Maybe it’s fanciful to imagine it matters much that the clerk of the Privy Council, the top federal public servant, was born in tiny Edam, Sask. But in a government that prides itself in thinking outside the Toronto-Ottawa-Montreal triangle, and in which Prairie roots confirm bragging rights, it can’t hurt. Appointed mandarin of mandarins in July 2009, Wayne Wouters started running the show when that year’s stimulus spending was rolling out. It was a hectic, anxiety-ridden period for the Harper government. An economist by training, unflamboyant in the classic career public servant mode, he has few detractors. So far. But as the government proceeds with paring public sector jobs across many departments, his reputation will be tested. He’s made a point of cheerleading for the “collective accomplishments” of the public service. There are rumours that he might soon retire, but for now, he remains solidly in place and stolidly powerful.

 

18: Yaprak Baltac?oglu
The action planner

The toughest test Stephen Harper’s government has so far faced arguably came in the weeks immediately after Finance Minister Jim Flaherty tabled his 2009 budget. Rushed out that January as a global recession took hold, the emergency spending plan earmarked $4 billion for local and regional infrastructure projects and plunged Ottawa back into deficit. The task of shovelling that money out the door fast enough to dull the edge of the economic downturn fell to John Baird, then minister of transportation and infrastructure. But to manage the unprecedented spending spree, he would turn to Yaprak Baltacioglu, his deputy minister and already a rising figure in the federal bureaucracy.

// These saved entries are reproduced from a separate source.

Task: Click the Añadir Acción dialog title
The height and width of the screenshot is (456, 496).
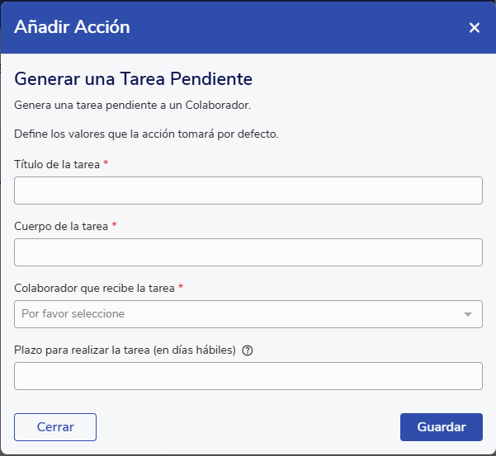Action: 72,27
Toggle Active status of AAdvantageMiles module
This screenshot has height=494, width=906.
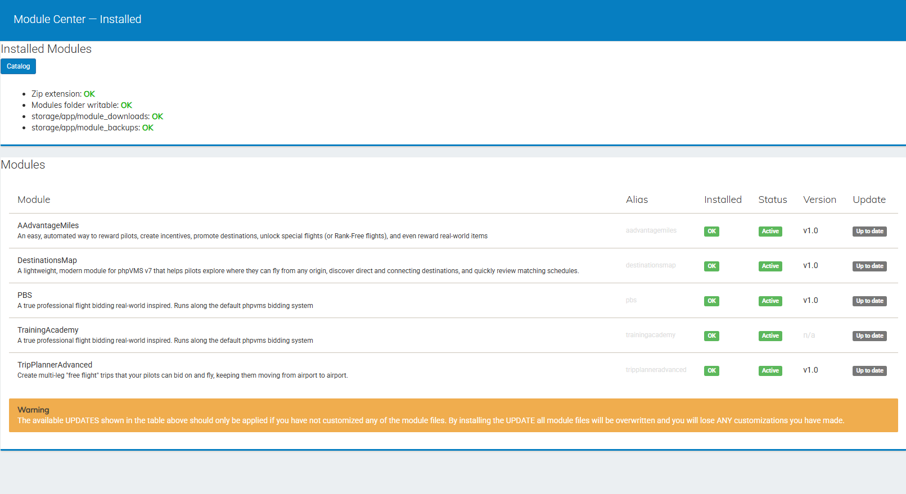click(x=770, y=232)
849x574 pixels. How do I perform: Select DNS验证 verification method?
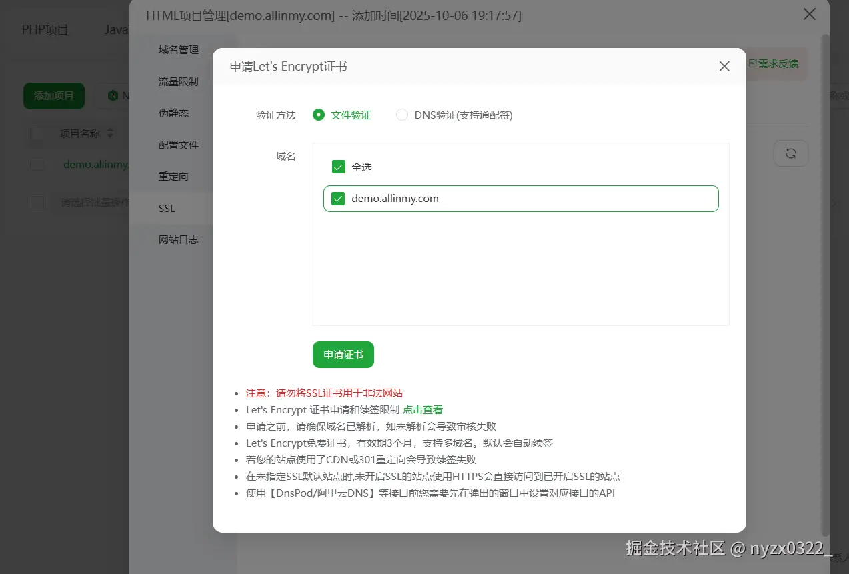(x=402, y=115)
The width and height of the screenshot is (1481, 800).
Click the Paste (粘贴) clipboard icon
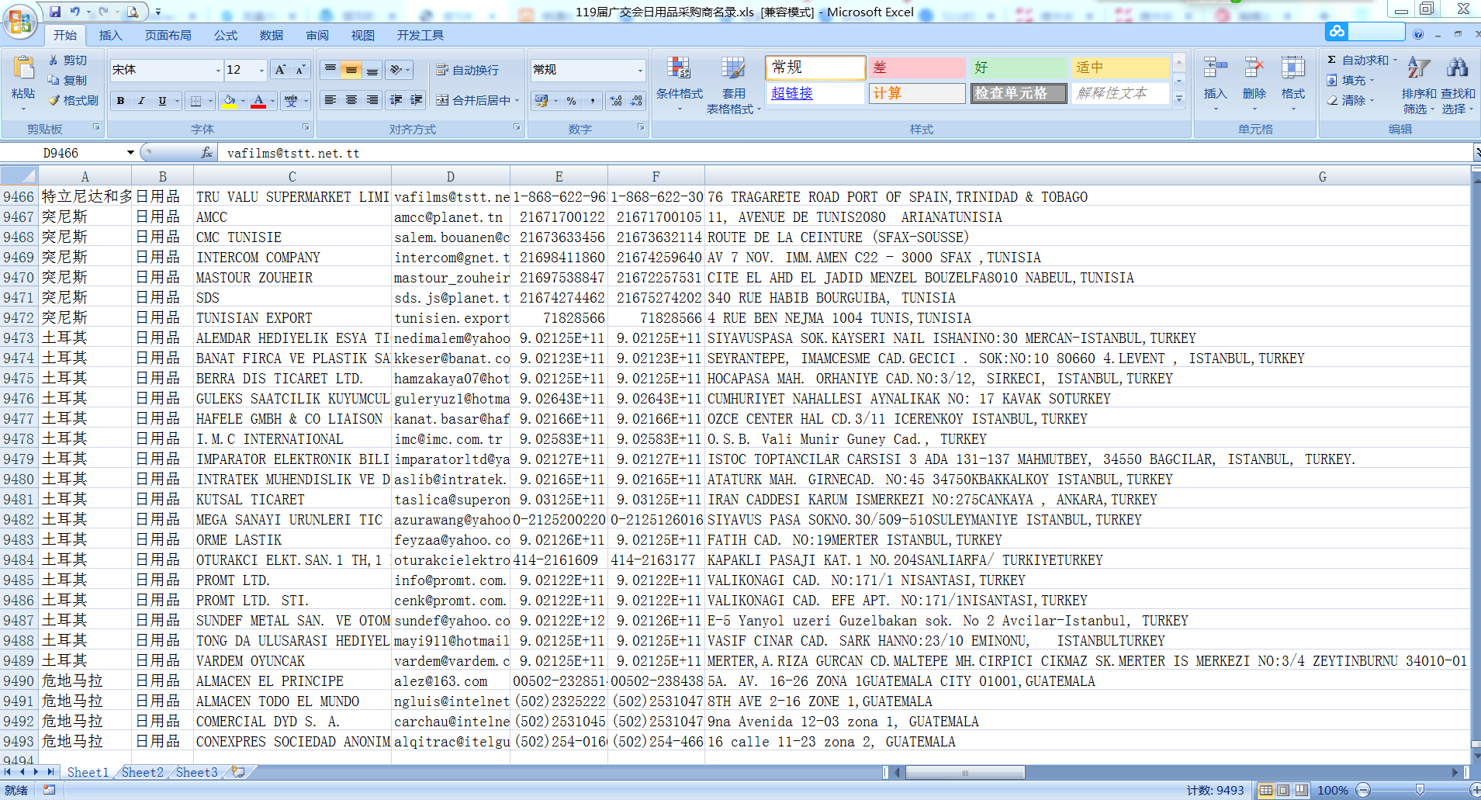(23, 69)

Success in fast-tracking billions in infrastructure spending without major scandal or charges of serious mismanagement boosted both minister and deputy. Baird is, of course, now Harper’s foreign minister. Baltacioglu, as befits a mandarin, keeps a lower profile. Still, among Ottawa insiders her name resonates, even if few can pronounce it. (For the record, it’s YAP-rak Bal-ti-CHOO-lu.) She has a reputation for public discretion but behind-closed-doors bluntness. “What has made her a success is that she’s a straight-shooter. She doesn’t sugar-coat,” says Goldy Hyder, a well-connected Tory with the lobbying and consulting firm Hill and Knowlton.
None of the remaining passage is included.